I've asked the question before: is there too much Google in Android? While the general response to my question has tended to be that Google can do whatever it wants with its own operating system, it seems that I'm not the only one that knows a monopoly when they see one. Google is once again under the microscope by the European Commission for possibly abusing the Android ecosystem's 85% market share to squeeze out other interests.
Android's global dominance as the most widespread mobile operating system is clear, given the most recent market share figures shared by Strategy Analytics, a market research firm. Android is up from 80% market share this time last year to 85% this year, and Apple has slid from 13.4% to just 11.9% in the same period. The question has arisen though: is Google using its superior market position to force the use of its other products, namely Search, Maps, YouTube, the Play Store and other Google products pre-loaded on many smartphones.
Google has been been under investigation previously for this same reason, when the company was accused of unfairly promoting their own products and services in the web-based search engine. After a two-year investigation, Google offered to increasingly display other companies' products and search results (like Microsoft and Yahoo). The EU Commission then threatened Google with a 5 billion dollar fine because it felt Google's efforts were insufficient. That whole episode took another two years to clear up.
Now, Google is facing the same kind of issue with its mobile platform. If hardware partners want the latest version of Android for their devices, they have to agree to installing a certain number of Google apps. The EU Commission is now asking these manufacturing and business partners to produce seven years' worth of documents, agreements, emails, faxes, letters, meeting notes and basically anything else that could implicate Google in an antitrust case. A preliminary questionnaire containing 40 questions about Google's actions and agreements has already gone out and manufacturers have until September to produce answers.

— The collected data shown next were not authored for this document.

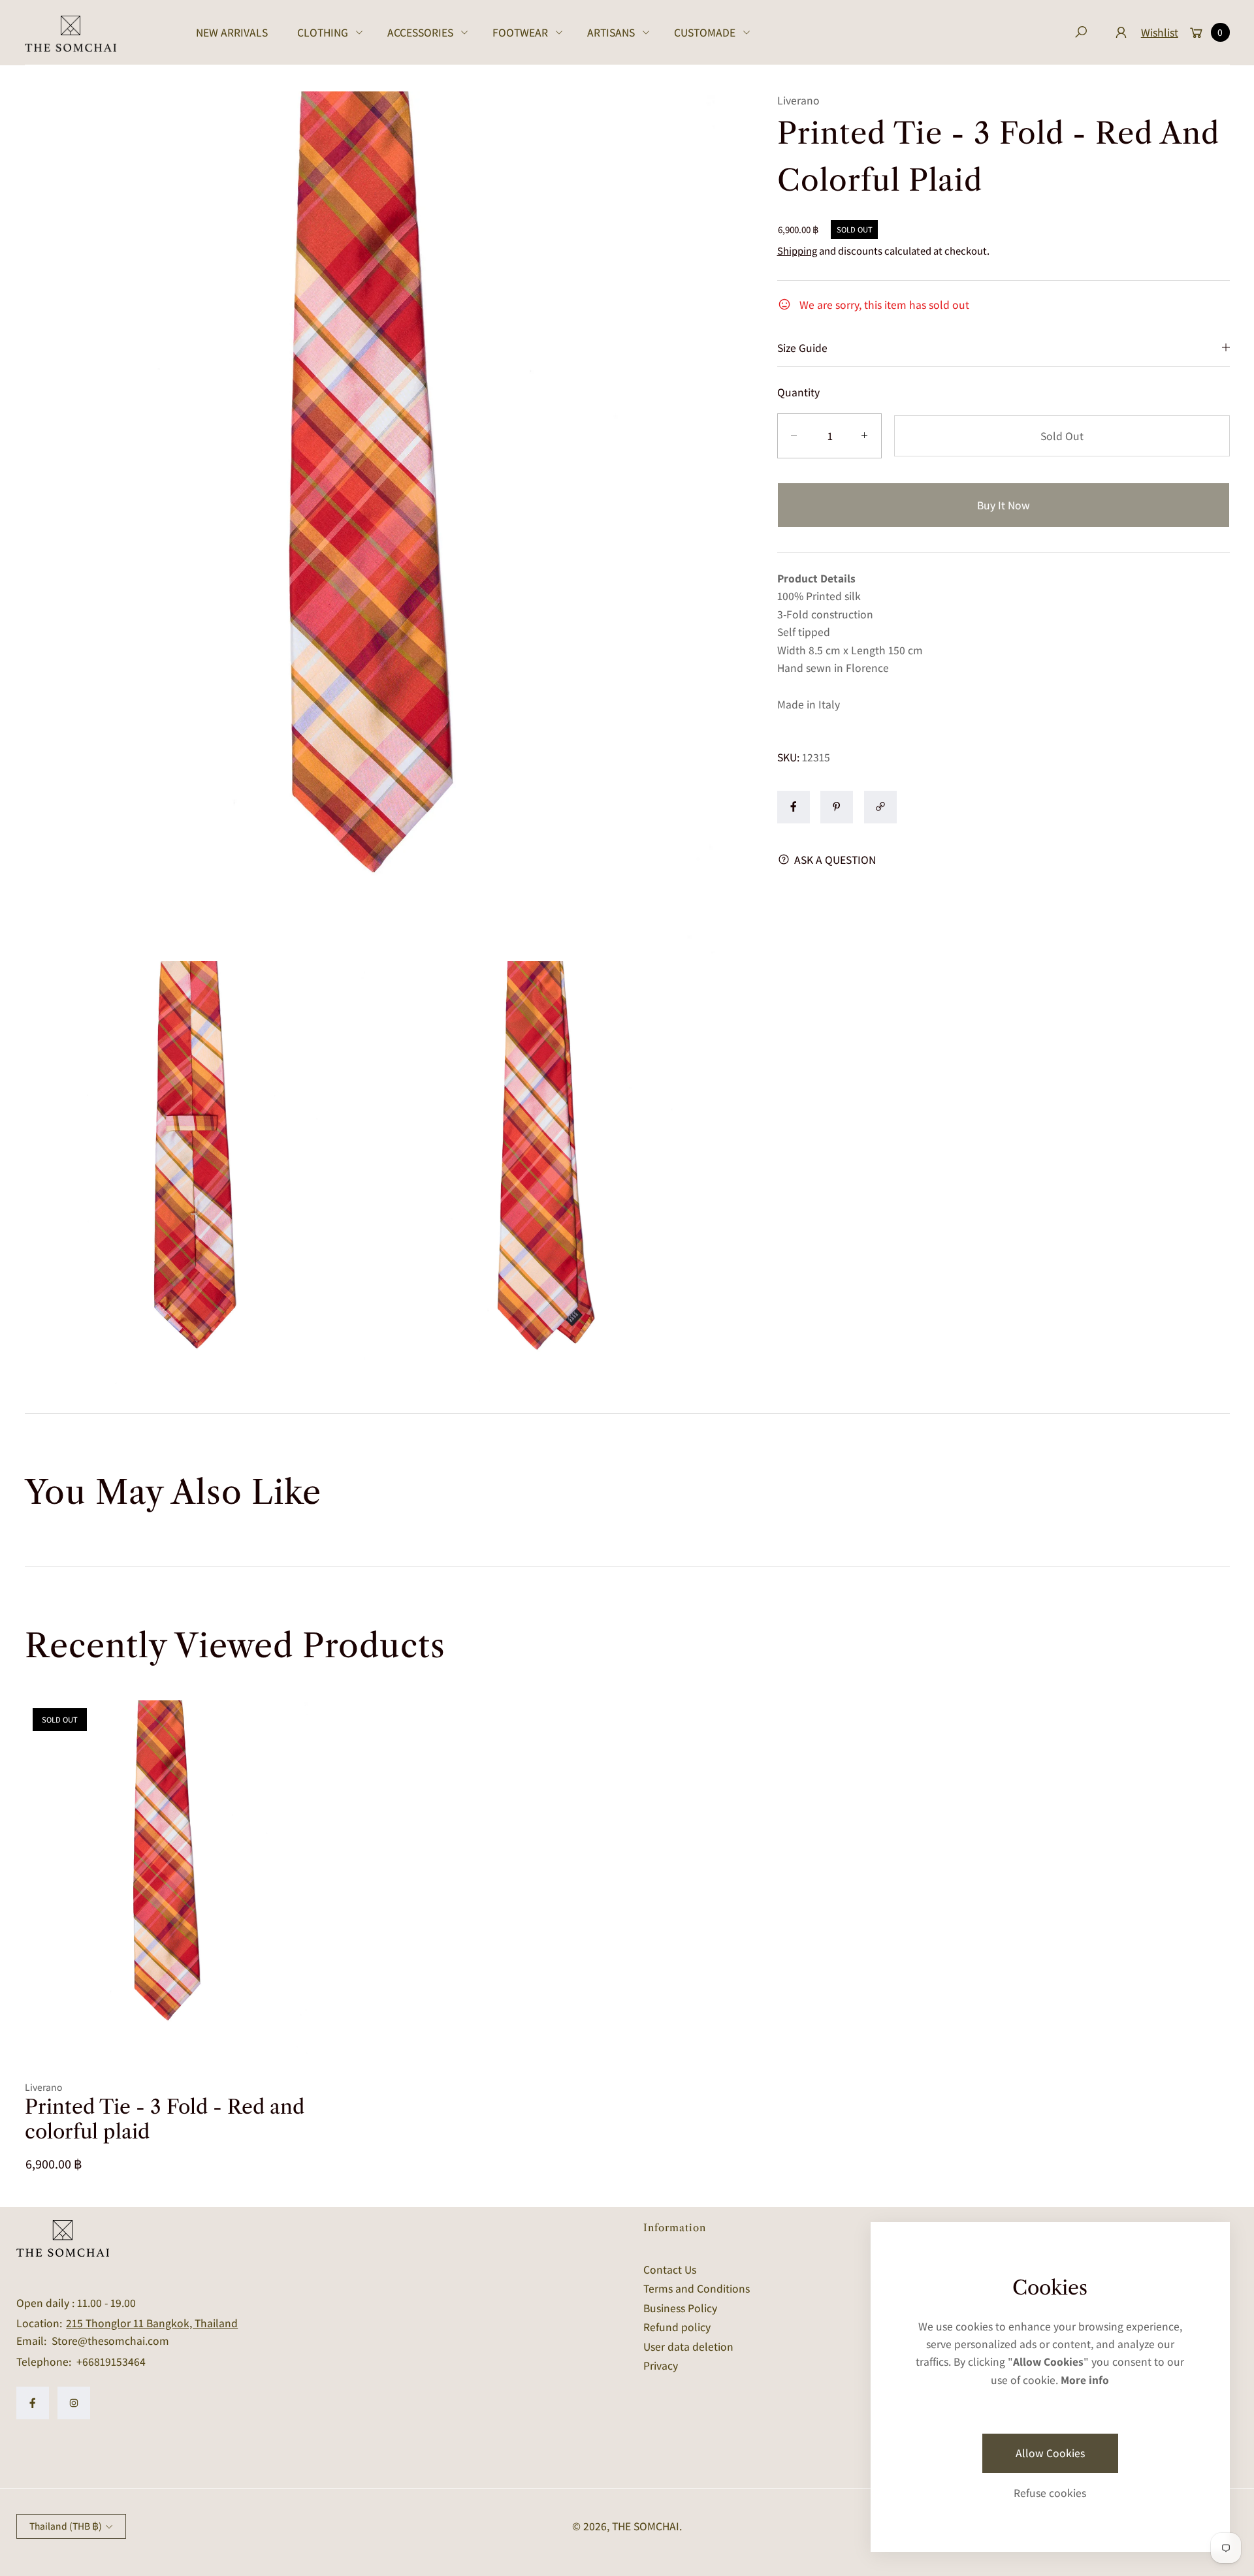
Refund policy (677, 2326)
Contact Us (669, 2269)
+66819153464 (111, 2361)
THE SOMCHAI (645, 2526)
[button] (328, 32)
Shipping (797, 250)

If evidence is found that indicates Google is guilty of forcing hardware partners to install Google apps and services rather than their own services and apps, then Google could be facing a full-blown antitrust investigation that could have major repercussions across the entire Android landscape. While it may not be enough to challenge Google's global dominance, which has increasingly been brought about by the meteoric success of Android, it would shake things up significantly. While Google's apps and services are probably now so ingrained in our Android world view that we wouldn't choose anything else, at least we'd know those choices were made on a level playing field in future.
Do you think there's too much Google in Android? Just how much control do you think is too much?